Posted on May 15 2009

Tuckman’s Forming Storming Norming Performing Model (Tuckman Model)

In 1965, Dr. Bruce Tuckman published his Forming Storming Norming Performing model . He added a fifth stage, Adjourning, to the Tuckman Model in the 1970’s. The Forming Storming Norming Performing theory is an method to describe team development and behaviour.

The model explains that as the team becomes mature and able, and the leader changes their style, relationships are formed. The team may produce a successful leader, or group members may move on to where they become more comfortable.

Within the model, relationship development progression is:

1. Forming

2. Storming

3. Norming

4. Performing

The storming and Norming stages of the Tuckman Model are relevant to decision making, and especially to group and consensus decisions.

At stage one, forming, there is high dependence on leader for guidance and direction. There is little agreement, other than what comes from the leader.
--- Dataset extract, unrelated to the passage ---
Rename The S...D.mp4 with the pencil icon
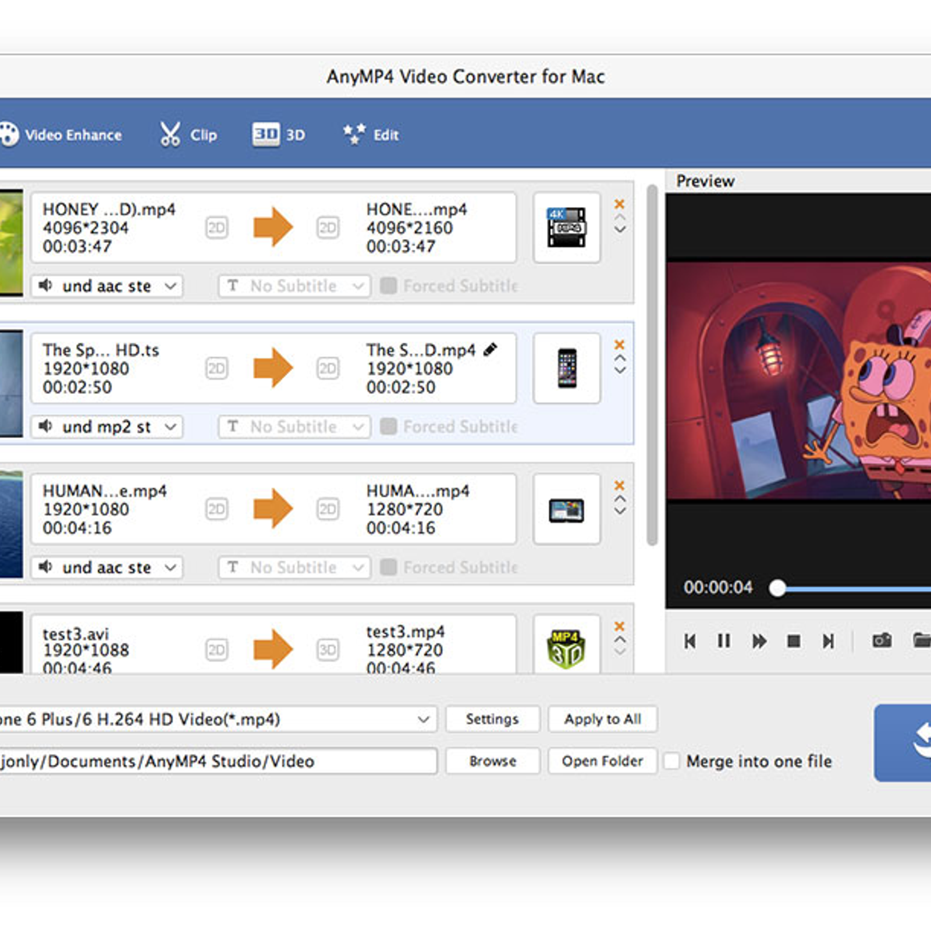 coord(491,349)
Individual roles and responsibilities are unclear.

Leader must be prepared to answer lots of questions about the team’s purpose, objectives and relationships. Decisions may be made with input from individuals, and egos flare when their opinions are not selected. Processesare often ignored. Members test both the system system and leader. The Leader directs.

At stage two, storming, decisions don’t come easily within the group. Some of the traditional group decision pitfalls exists, and the leader must guide the team through them.

Team members jockey for position as they try to establish themselves in comparison to other members and the leader. Purpose begins to solidify, but this is the strongest and most viable phase for temper flare-ups and disagreements. Sub-teams may form, and members may perceive themselves on the inside or outside. Power Struggles are a daily fact.

Compromises begin to show promise and maturity. The Leader continues to coach and attempt to reach consensus. At stage three of the Tuckman Model, norming, agreement and consensus is used to form the team. The team begins to respond well with the leader. Roles and responsibilities become clear and accepted.

Big decisions are now made by the group decisions. Consensus is easier to reach. Smaller decisions come from individuals or small teams within the group. The team may engage in fun and social activities. There is general respect for the leader and some leadership is shared by the team.

At stage four, performing, the team has matured and can function both tactically and strategically. Each team member knows what is going on and who is doing what. The team shares vision and can function without assistance from the leader.

Decisions may be delegates to team members. Tuckman’s model indicates that the team may focus on exceeding goals, and can make decisions on their own with criteria set by the leader. Disagreements occur occasionally, but are resolved within the team positively. Changes to Processes and structure are basically are made by the team.